§ **WRITTEN PROBLEM**
How many lines of the records below contain the string "Task", with capitalization matching exactly? Reply with the number alone.

=== EXERCISE INPUTS ===

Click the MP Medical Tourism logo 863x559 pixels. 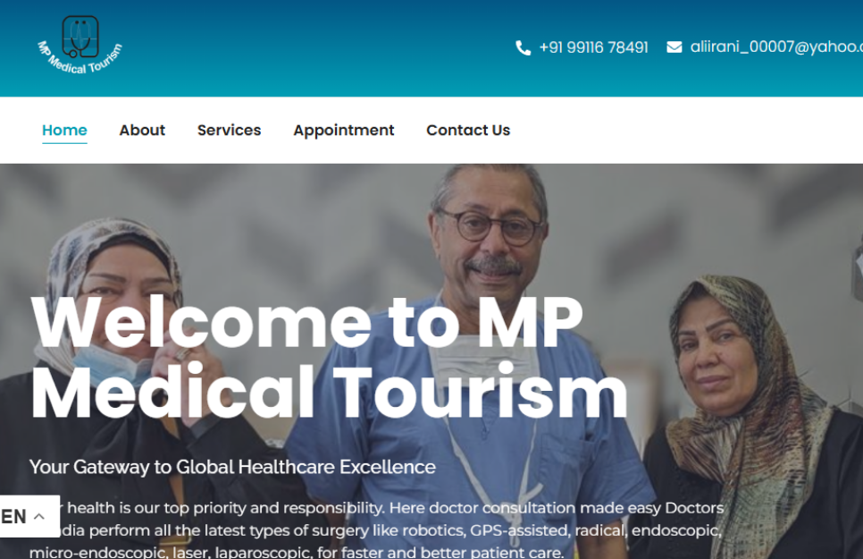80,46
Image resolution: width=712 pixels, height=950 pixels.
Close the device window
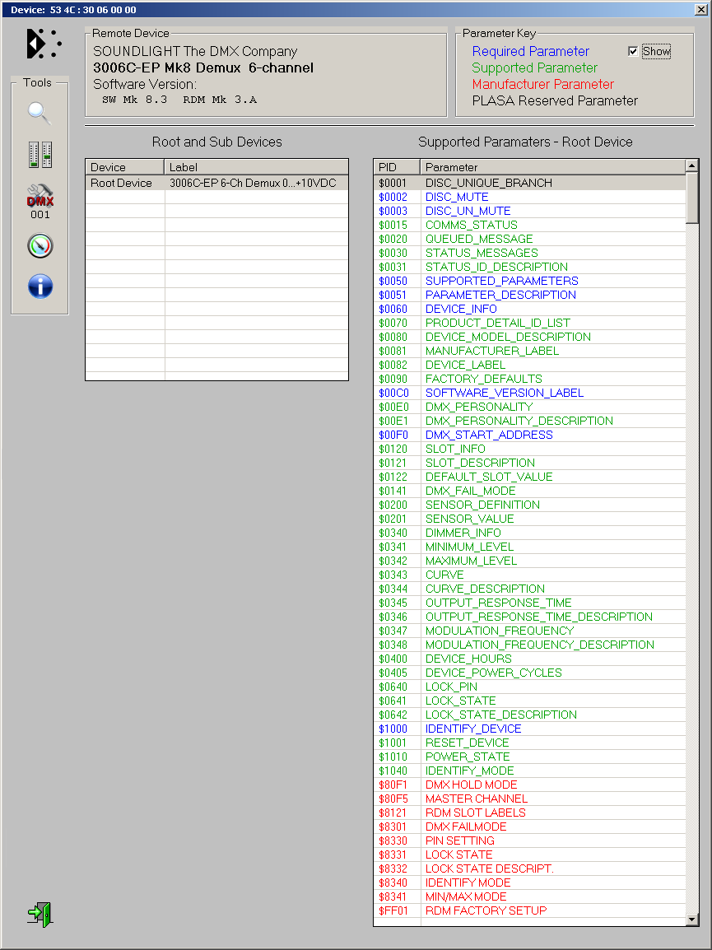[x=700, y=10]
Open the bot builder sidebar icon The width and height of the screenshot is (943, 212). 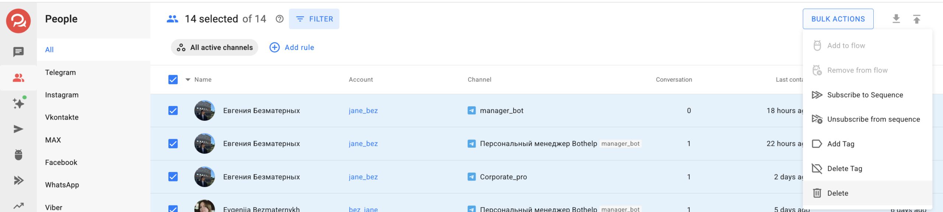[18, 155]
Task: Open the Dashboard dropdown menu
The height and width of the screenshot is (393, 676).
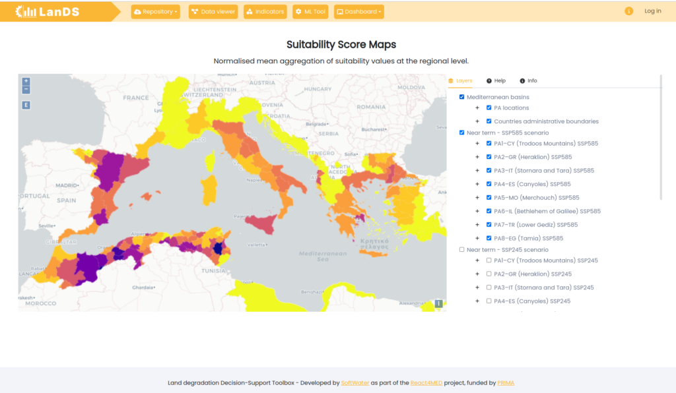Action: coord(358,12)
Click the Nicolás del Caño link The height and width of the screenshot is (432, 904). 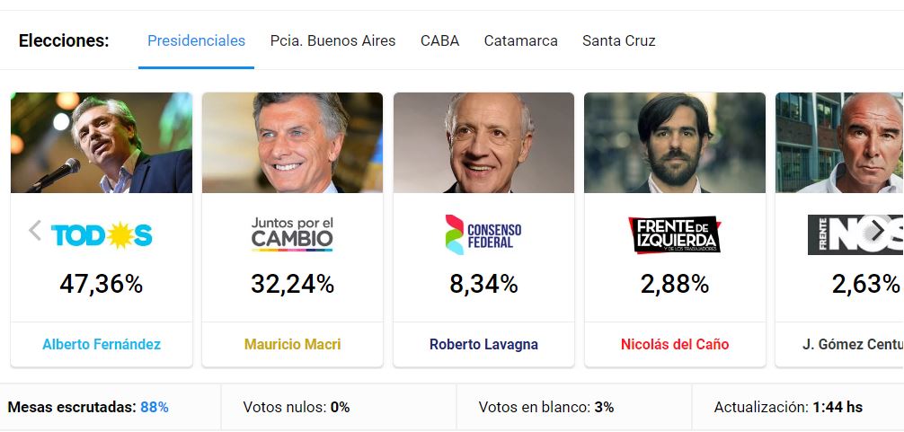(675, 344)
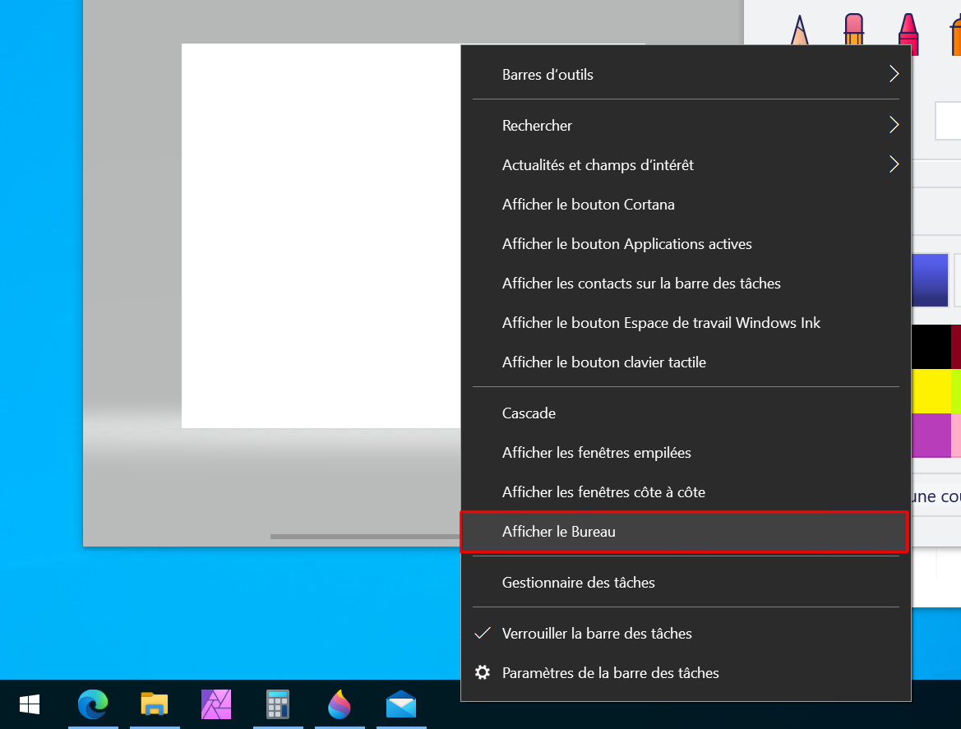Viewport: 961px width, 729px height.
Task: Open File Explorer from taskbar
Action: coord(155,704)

===

§ **RESULT OF THE EXERCISE**
2